ЗАДАНИЕ 1:
Изложите в двух предложениях текст о фотографиях Игоря Кочегарова и композиторе Лученке.
ЗАДАНИЕ 2:
Продолжите рассказ о Лученке, начав сразу после его последнего предложения.

ДОКУМЕНТ:
################
Прикреплю фотографии Игоря Кочегарова и Николая Скорикова

Eugene MAGALIF

Игорь Кочегаров в Киеве. Это уже его фотография XXI века, но он по-прежнему любит "прикалываться", поэтому стоит в галстуке и тюбетейке. А на предыдущей фотографии он в период работы в ресторане "Каменный Цветок", как раз время нашего знакомства.

Eugene MAGALIF

Известные Белорусские певцы Инна Афанасьева и Николай Скориков

Eugene MAGALIF

Лученок и денежка.
Лученка за глаза называют Лук-Чеснок, а похож он на взъерошенного воробья. Худенький, быстрый, всегда растрёпанные волосы. Песни у него – чудесные, я их люблю, а их автора уважал, уважаю и буду уважать. И даже считаю, что песни Лученка явно повлияли на моё творчество, так сказать. Хотя одна всемирно известная спортсменка называла меня Белорусским Раймондом Паулсом, а не вторым Лученком.
А вот смешная история, которую поведал мне Володя Беляев, барабанщик «Песняров». Примерно это же я слышал и от других людей.
################
ИСХОДНЫЕ ДАННЫЕ:

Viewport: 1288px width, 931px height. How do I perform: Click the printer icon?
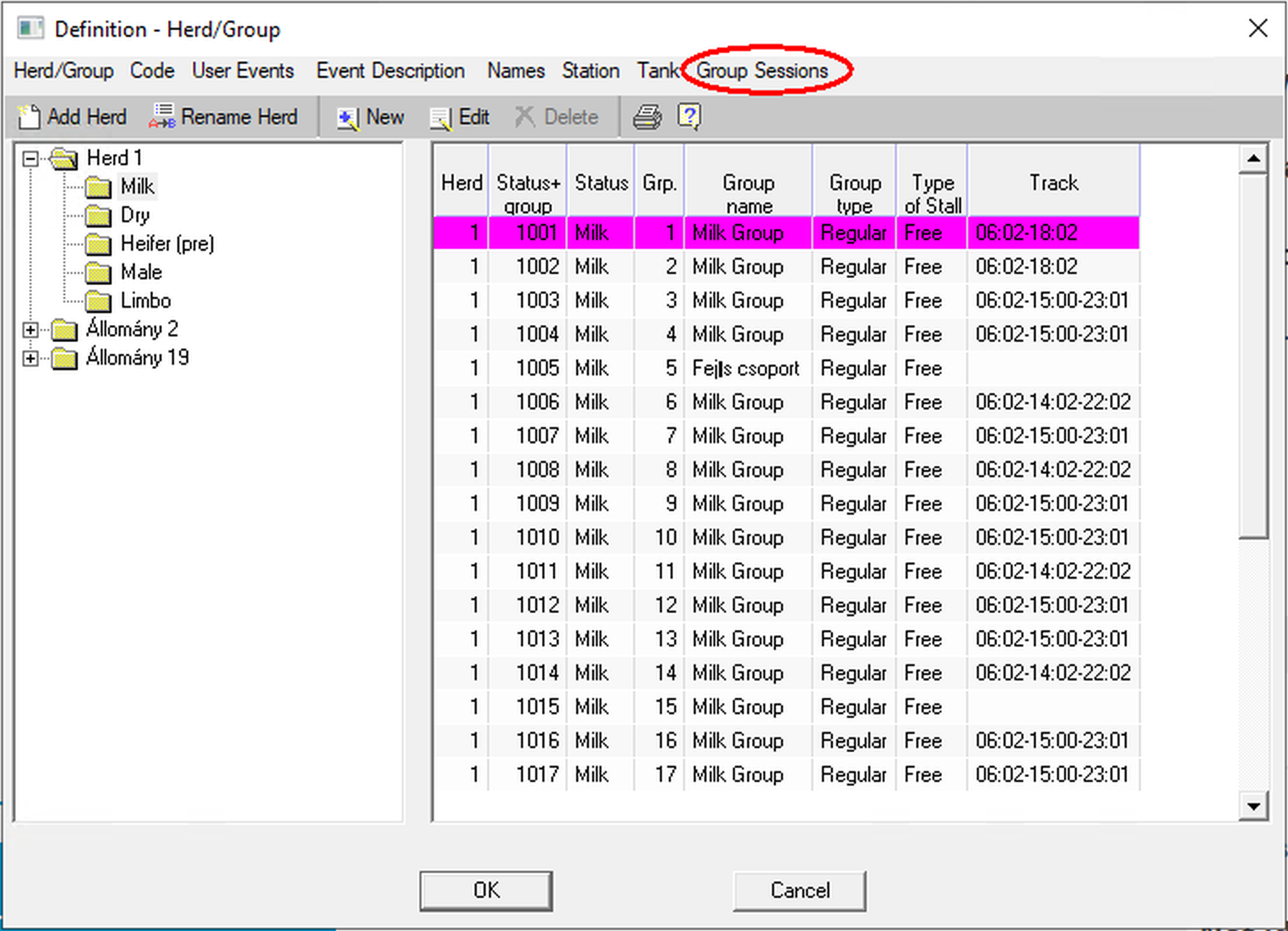click(647, 117)
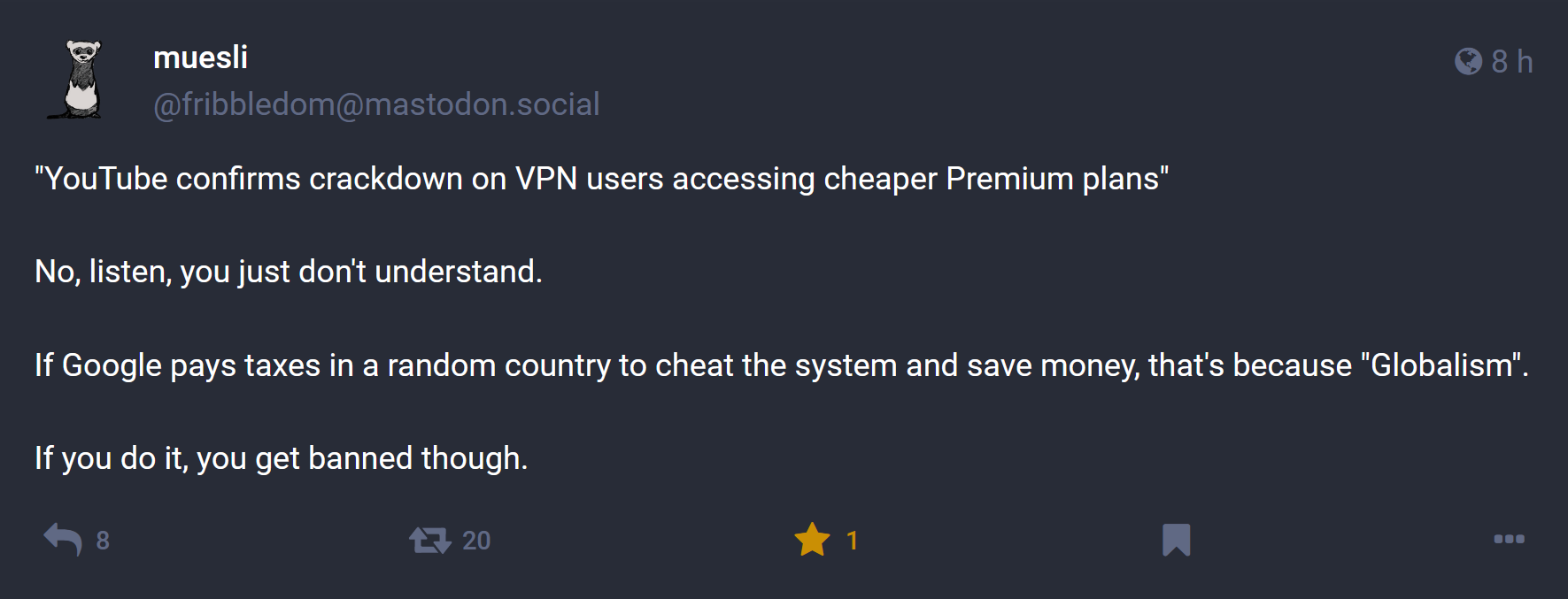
################
ИТОГОВЫЙ ОТВЕТ 1:
На фотографии XXI века Игорь Кочегаров, который по-прежнему любит «прикалываться», стоит в Киеве в галстуке и тюбетейке, а на предыдущем снимке он запечатлён в период работы в ресторане «Каменный Цветок». Автор с уважением пишет о Лученке, похожем на взъерошенного воробья, признаёт влияние его песен на своё творчество и переходит к смешной истории, услышанной от барабанщика «Песняров» Володи Беляева.

ИТОГОВЫЙ ОТВЕТ 2:
Когда-то «Песняры» и целая делегация из Белоруссии гостили в Нью-Йорке, все они жили в хорошем отеле в центре Манхэттена. Лученок делил люксовый номер то ли с министром культуры, то ли ещё с какой-то шишкой. Потом «шишка» уехала, и Лученку предложили ради экономии средств номер попроще. Он, конечно, взвился и стал кричать, что он Депутат Верховного Совета, Член ЦК, Лауреат Государственных премий и т.д. И что он выйдет на улицу в центре Манхэттена и будет кричать и устроит международный скандал: мол, его и в Америке все знают! Его оставили в покое. А потом, во время очередной коллективной попойки, он по пьянке стал хвастать, что для него деньги ничего не значат. Достал портмоне, вынул из него стодолларовую купюру и на глазах у собутыльников порвал и выкинул её в мусорное ведро.
А гитарист Растопчин (он, кстати, живёт теперь в Нью-Йорке) достал эту денежку из мусорницы, склеил, пошёл в банк... и получил новенькую стобаксовую бумажку.

Бывший соло-гитарист "Песняров" А. Растопчин, США 2003.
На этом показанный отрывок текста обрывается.